*** Opening Entries shown ***

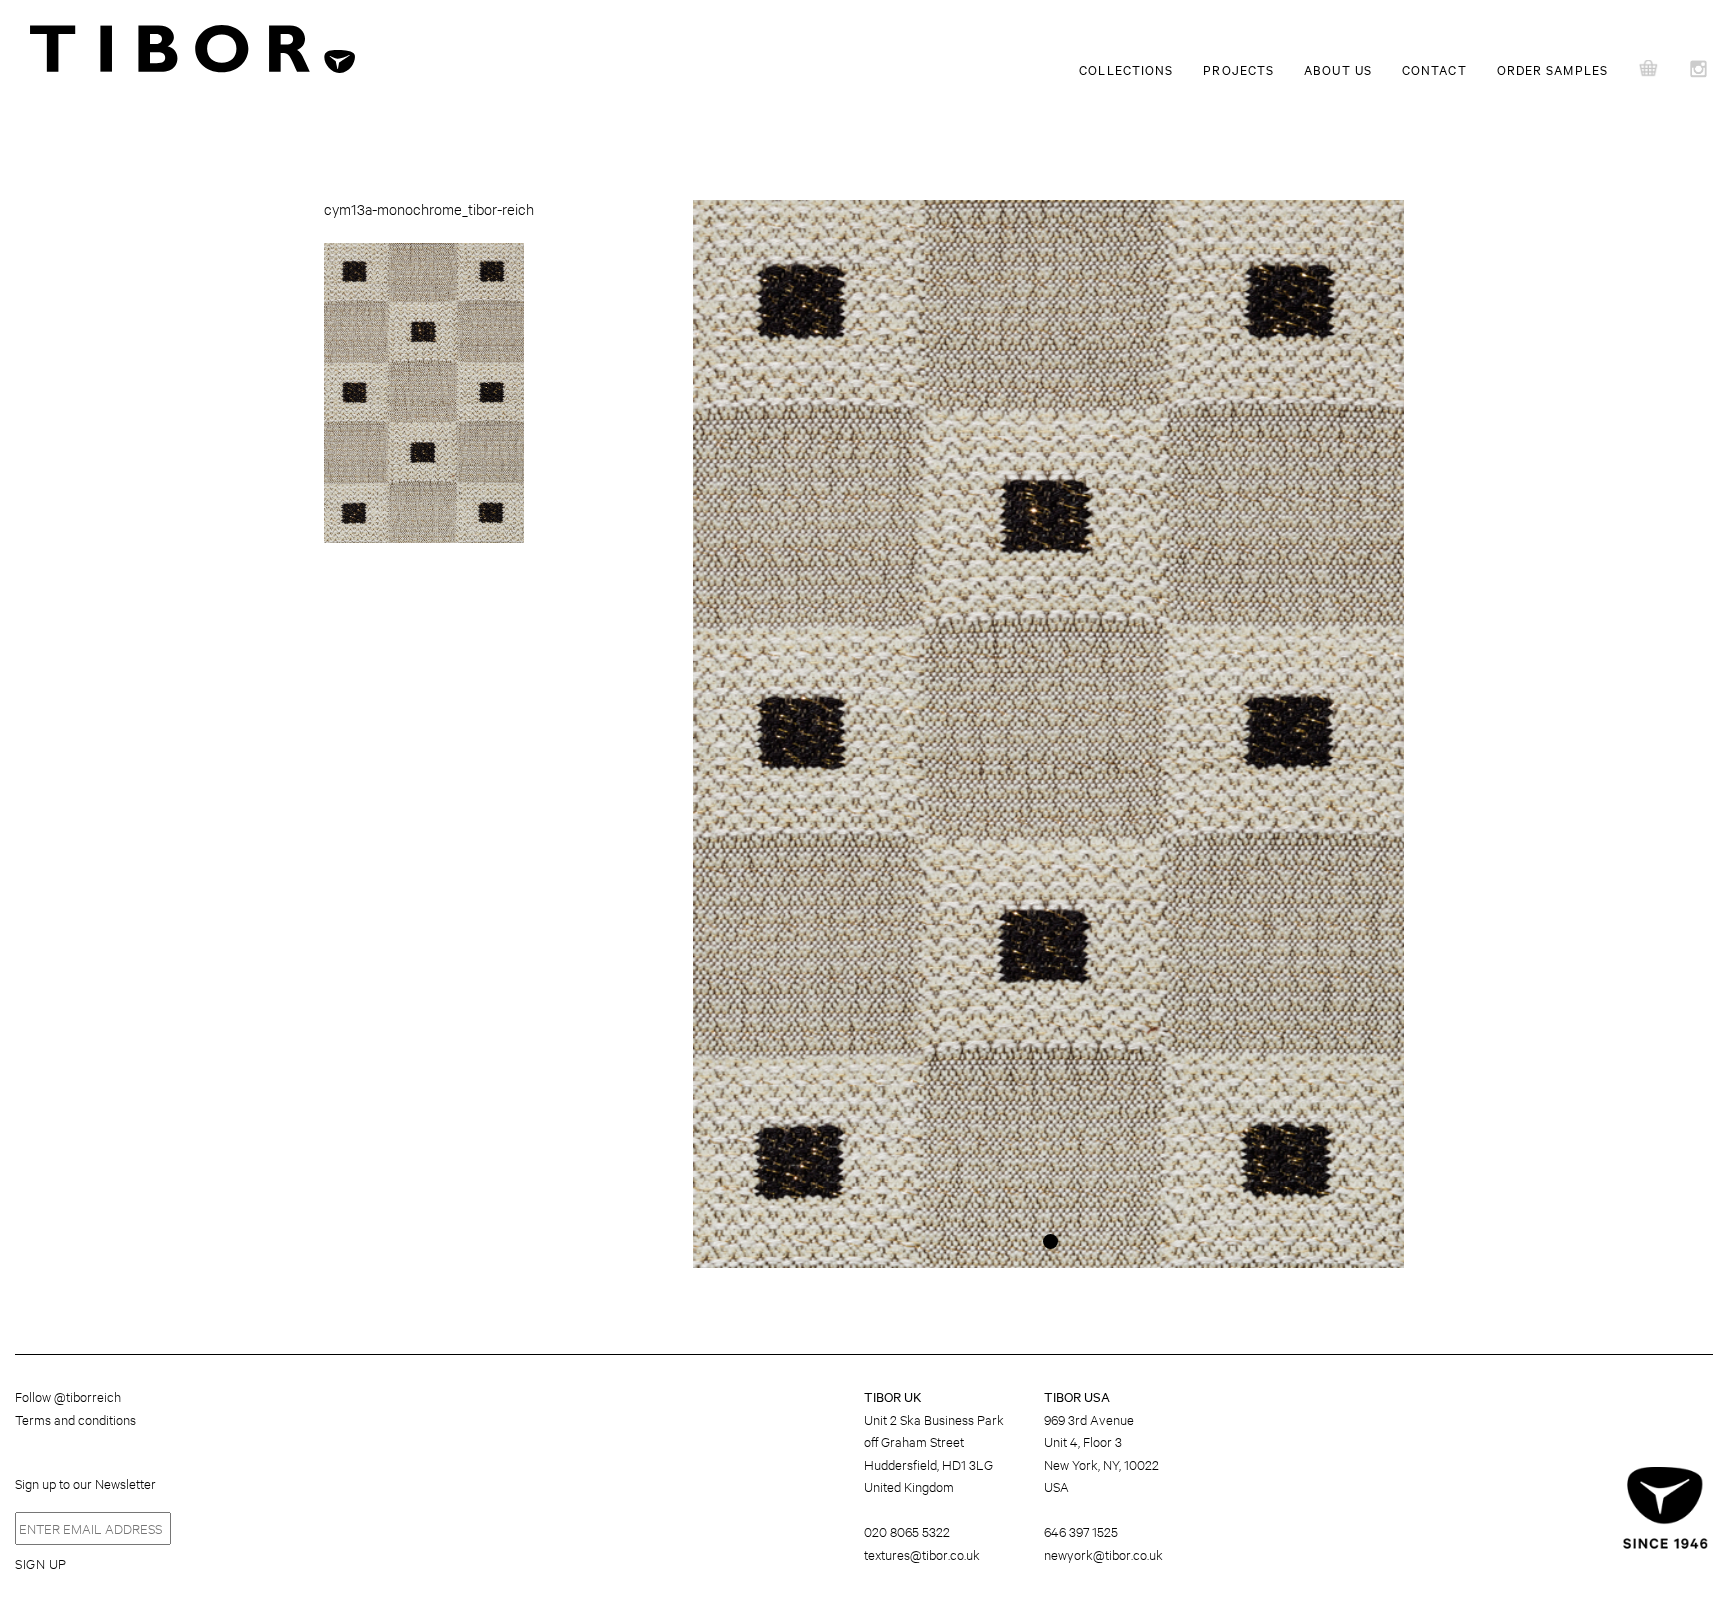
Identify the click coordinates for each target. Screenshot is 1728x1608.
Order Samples (1552, 69)
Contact (1434, 69)
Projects (1238, 69)
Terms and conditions (75, 1419)
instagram (1703, 70)
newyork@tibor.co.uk (1103, 1554)
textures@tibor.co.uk (922, 1554)
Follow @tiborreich (68, 1396)
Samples (1650, 70)
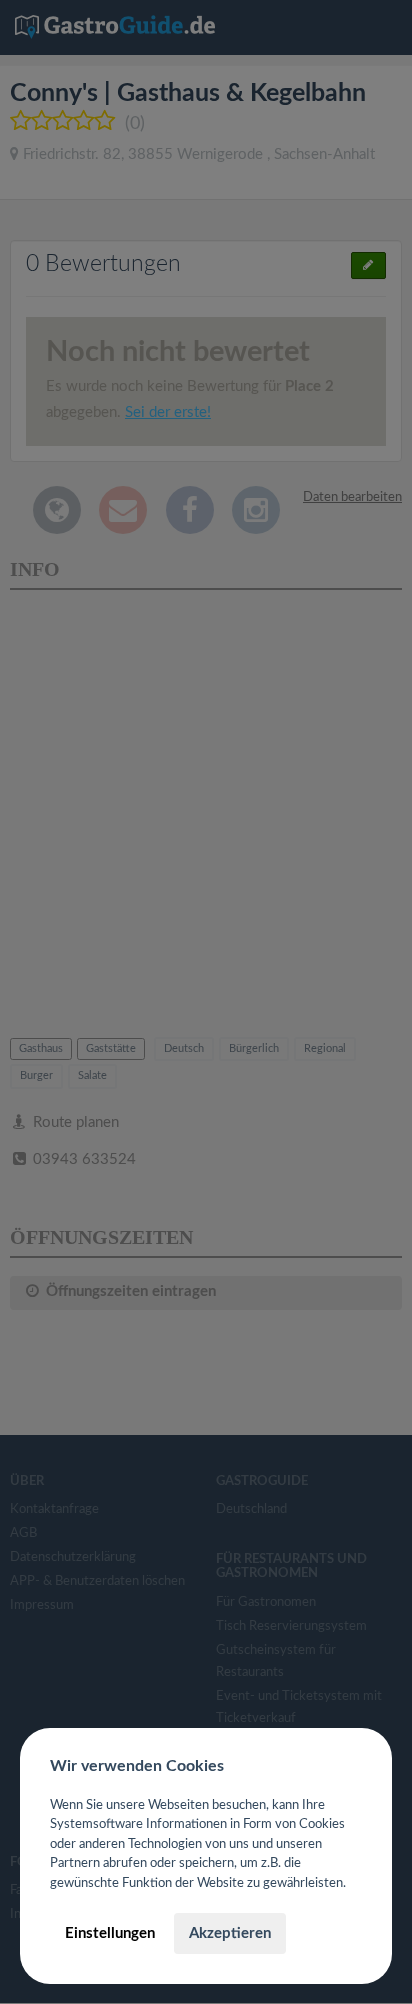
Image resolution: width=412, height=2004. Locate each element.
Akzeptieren (230, 1933)
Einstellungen (110, 1933)
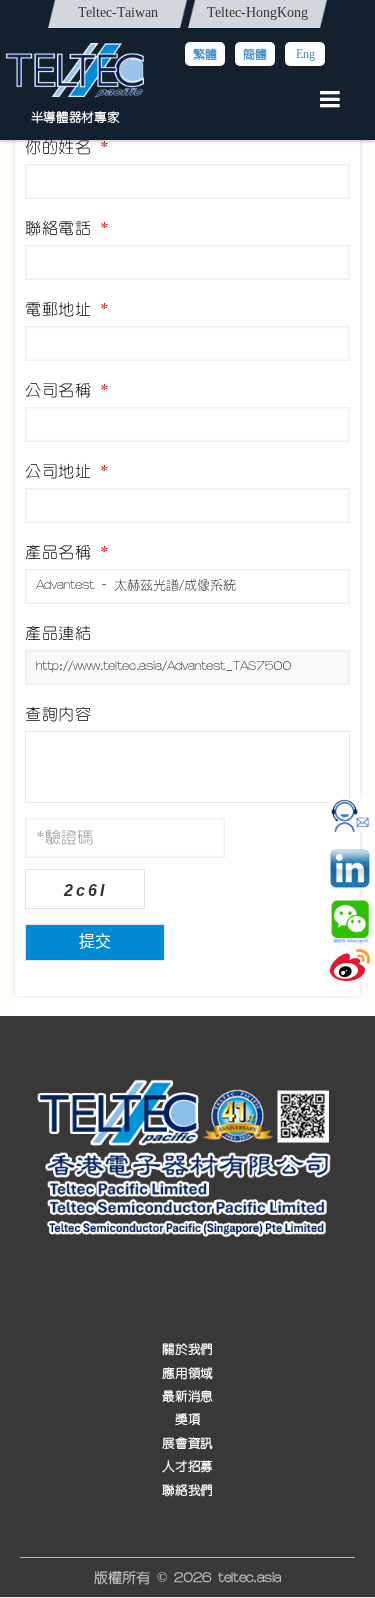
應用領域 (187, 1372)
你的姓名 (67, 147)
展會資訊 (187, 1442)
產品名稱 (67, 552)
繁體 (205, 54)
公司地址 (67, 471)
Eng (305, 54)
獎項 (187, 1419)
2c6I (85, 890)
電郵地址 (67, 309)
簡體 (255, 54)
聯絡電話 (67, 228)
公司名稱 (67, 390)
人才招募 (187, 1466)
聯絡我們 (187, 1489)
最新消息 (187, 1395)
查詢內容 (58, 714)
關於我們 (187, 1349)
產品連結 (58, 633)
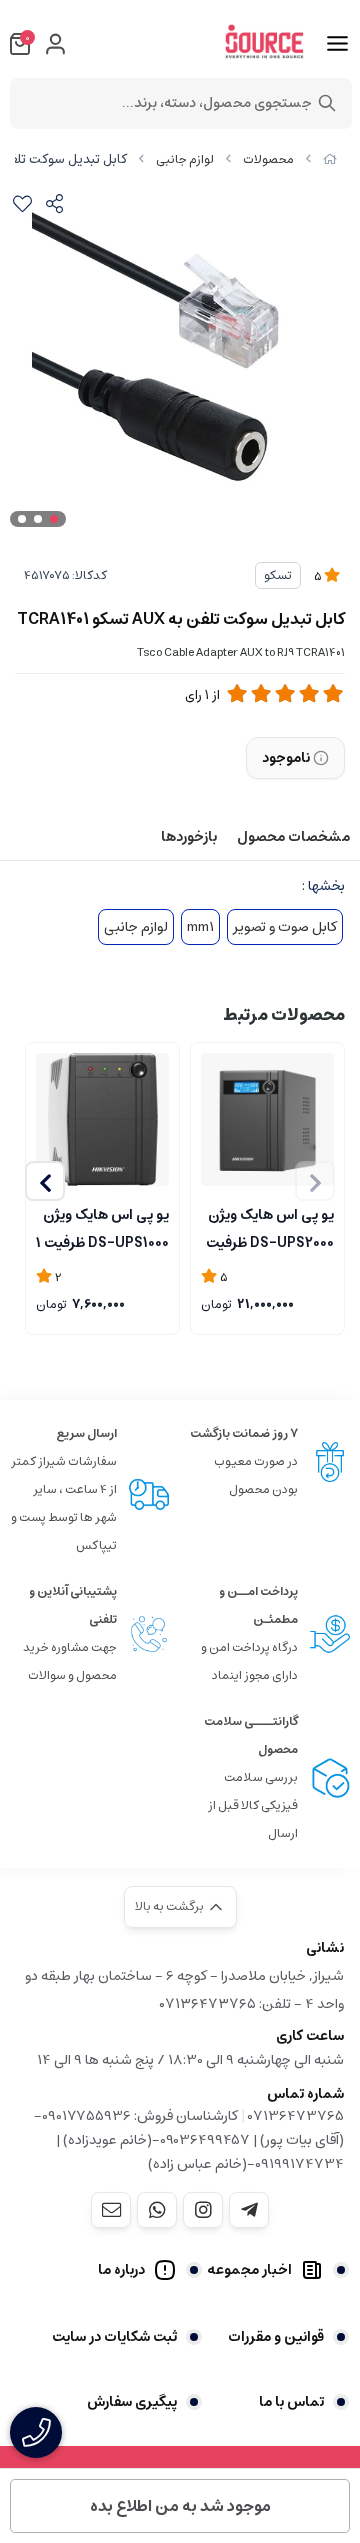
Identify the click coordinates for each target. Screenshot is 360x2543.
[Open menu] (337, 44)
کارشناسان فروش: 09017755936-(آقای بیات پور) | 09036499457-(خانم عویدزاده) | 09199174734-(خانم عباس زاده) (189, 2140)
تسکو (278, 575)
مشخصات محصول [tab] (293, 837)
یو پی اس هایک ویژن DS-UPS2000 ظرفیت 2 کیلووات (270, 1227)
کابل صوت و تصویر (285, 927)
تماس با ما (291, 2402)
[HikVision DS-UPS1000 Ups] (102, 1119)
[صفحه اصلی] (330, 159)
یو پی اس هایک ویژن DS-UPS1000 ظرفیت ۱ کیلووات (102, 1227)
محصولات (268, 159)
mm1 (200, 927)
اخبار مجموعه (249, 2270)
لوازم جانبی (185, 159)
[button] (45, 1181)
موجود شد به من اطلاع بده (180, 2506)
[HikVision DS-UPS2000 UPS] (267, 1119)
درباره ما (121, 2270)
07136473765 (296, 2116)
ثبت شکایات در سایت (114, 2337)
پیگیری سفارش (132, 2402)
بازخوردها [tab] (189, 837)
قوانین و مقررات (276, 2337)
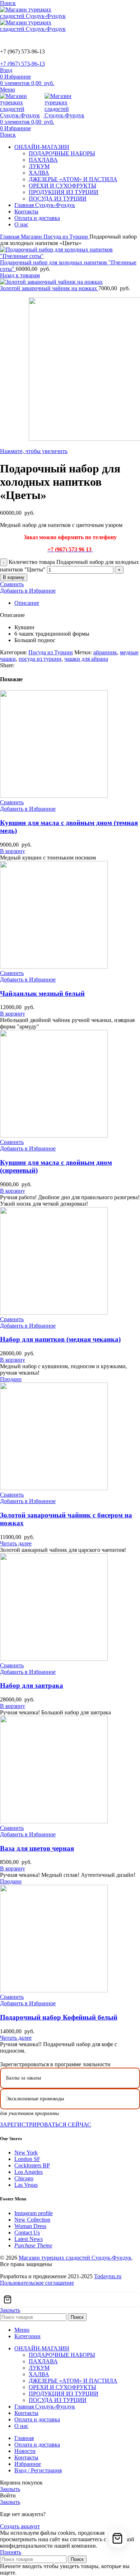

*** Closing Entries shown ***

What is expected → Reproduce each line of the records exactly, and omit every picture.

Solution for this problem →
Identify the click coordinates for each target. Screenshot is 1728x1608.
Order Samples (1552, 69)
Contact (1434, 69)
Projects (1238, 69)
Terms and conditions (75, 1419)
instagram (1703, 70)
newyork@tibor.co.uk (1103, 1554)
textures@tibor.co.uk (922, 1554)
Follow @tiborreich (68, 1396)
Samples (1650, 70)
Image resolution: width=412, height=2004. Locate each element.
Akzeptieren (230, 1933)
Einstellungen (110, 1933)
應用領域 (187, 1372)
你的姓名 (67, 147)
展會資訊 (187, 1442)
產品名稱 (67, 552)
繁體 (205, 54)
公司地址 (67, 471)
Eng (305, 54)
獎項 (187, 1419)
2c6I (85, 890)
電郵地址 (67, 309)
簡體 (255, 54)
聯絡電話 (67, 228)
公司名稱 (67, 390)
人才招募 (187, 1466)
聯絡我們 (187, 1489)
最新消息 (187, 1395)
查詢內容 (58, 714)
關於我們 (187, 1349)
產品連結 (58, 633)
Identify the click coordinates for each target. Screenshot is 360x2543.
[Open menu] (337, 44)
کارشناسان فروش: 09017755936-(آقای بیات پور) | 09036499457-(خانم عویدزاده) | 09199174734-(خانم عباس زاده) (189, 2140)
تسکو (278, 575)
مشخصات محصول [tab] (293, 837)
یو پی اس هایک ویژن DS-UPS2000 ظرفیت 2 کیلووات (270, 1227)
کابل صوت و تصویر (285, 927)
تماس با ما (291, 2402)
[HikVision DS-UPS1000 Ups] (102, 1119)
[صفحه اصلی] (330, 159)
یو پی اس هایک ویژن DS-UPS1000 ظرفیت ۱ کیلووات (102, 1227)
محصولات (268, 159)
mm1 (200, 927)
اخبار مجموعه (249, 2270)
لوازم جانبی (185, 159)
[button] (45, 1181)
موجود شد به من اطلاع بده (180, 2506)
[HikVision DS-UPS2000 UPS] (267, 1119)
درباره ما (121, 2270)
07136473765 (296, 2116)
ثبت شکایات در سایت (114, 2337)
پیگیری سفارش (132, 2402)
بازخوردها [tab] (189, 837)
قوانین و مقررات (276, 2337)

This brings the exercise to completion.